Le frisson subtil des énergies s’entendit aux ailes des planeurs. Ils s’élevèrent, ils décrurent dans le matin de nacre et de saphir. Erê les vit disparaître à l’horizon. Elle soupira. Quand Arva et Targ n’étaient plus là, la fatalité pesait plus lourde. La jeune femme épiait l’oasis avec des yeux craintifs et chaque geste des petits éveillait son inquiétude. Chose bizarre! Sa peur évoquait des dangers qui n’étaient plus de ce monde. Elle ne redoutait ni le minéral, ni les ferromagnétaux, elle redoutait de voir surgir des hommes inconnus, des hommes qui viendraient du fond de l’immensité inhabitable... Et cet étrange ressouvenir de l’antique instinct la faisait parfois sourire, mais, parfois aussi, lui donnait un frisson, surtout lorsque le soir posait ses ondes noires sur l’Équatoriale des Dunes.

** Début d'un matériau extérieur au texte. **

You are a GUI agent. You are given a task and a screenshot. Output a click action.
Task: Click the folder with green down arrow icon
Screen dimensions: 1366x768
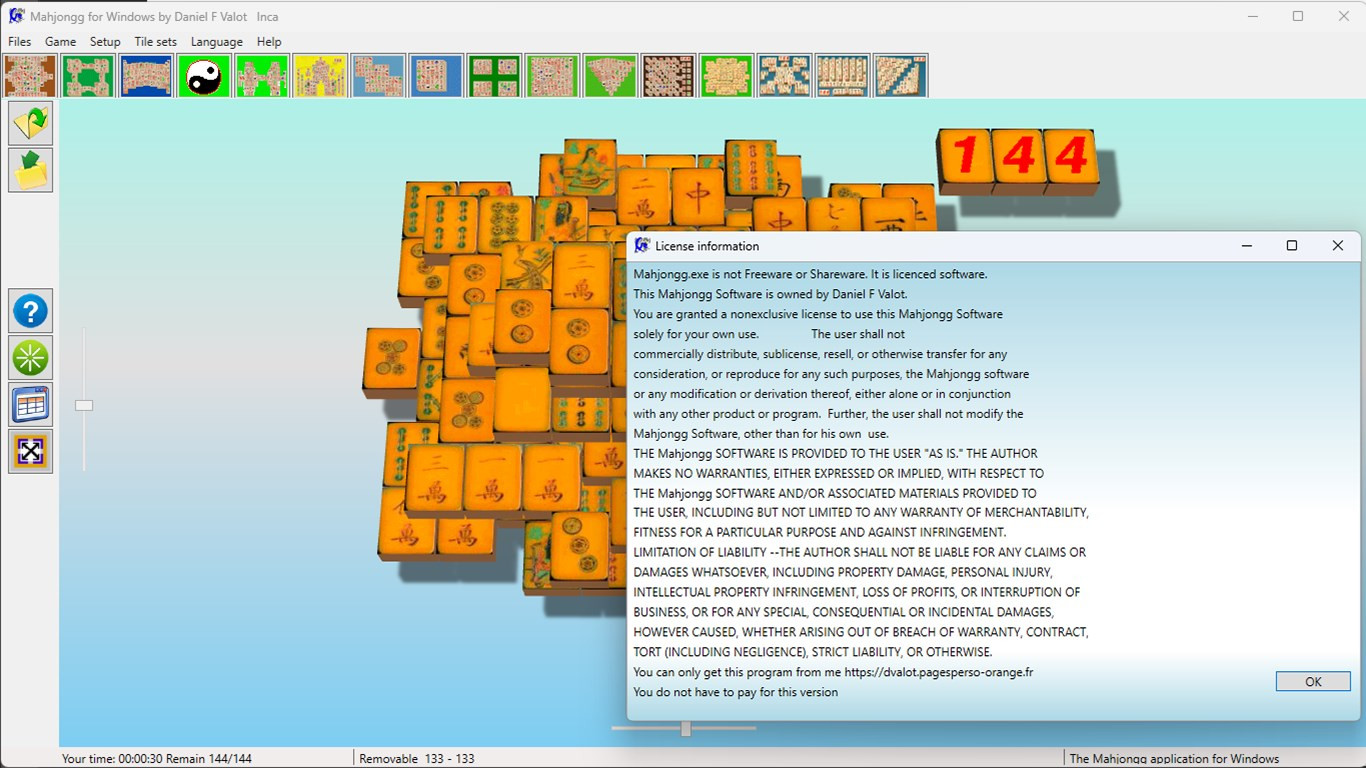pyautogui.click(x=30, y=170)
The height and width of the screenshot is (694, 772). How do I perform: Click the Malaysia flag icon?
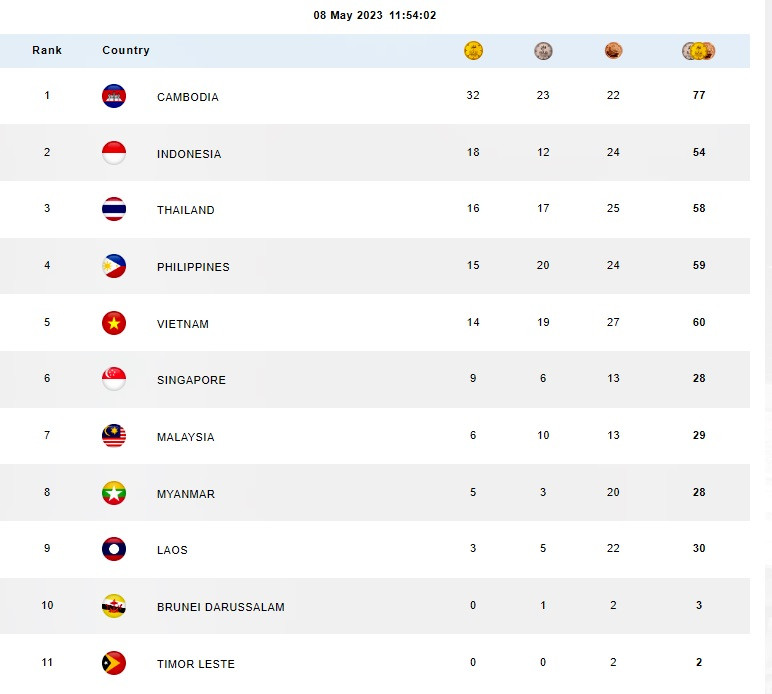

Targ et sa compagne sillaient vertigineusement dans la mer aérienne. Ils aimaient la vitesse. Tant de voyages n’avaient pu éteindre la joie de défier l’espace. La sombre planète était comme vaincue. Ils voyaient s’avancer ses plaines sinistres, ses âpres rocs, et les monts semblaient se précipiter sur eux pour les anéantir. Mais, d’un geste menu, ils triomphaient des abîmes et des pics formidables. Effrayantes, flexibles et soumises, les énergies chantaient tout bas leur hymne; le mont était franchi, les planeurs légers redescendaient vers les déserts où, vagues, tardifs, pesants, évoluaient les ferromagnétaux. Qu’ils semblaient pitoyables et dérisoires! Mais Targ et Arva connaissaient leur force secrète. C’étaient les vainqueurs. Le temps était devant eux et pour eux, les choses coïncidaient avec leur volonté obscure; un jour, leurs descendants produiraient des pensées admirables et manieraient des énergies merveilleuses...
Targ et Arva résolurent d’aller d’abord jusqu’aux Terres-Rouges. Leur âme s’élançait vers l’ultime asile de leurs semblables, dans un désir passionné, où il y avait de la crainte, de la détresse, un amour profond et chagrin. Tant que des hommes persisteraient là-bas, il y aurait je ne sais quelle subtile et tendre promesse. Quand ils auraient enfin disparu, la planète semblerait plus lugubre encore, les déserts plus hideux et plus vastes.
Après une courte nuit passée sur un des relais, les voyageurs eurent, par la voie du planétaire, une causerie avec Erê et les enfants: c’était moins pour se rassurer que pour rejoindre la famille à travers l’espace. Ensuite, ils sillèrent vers l’oasis. Ils y parvinrent avant le milieu du jour.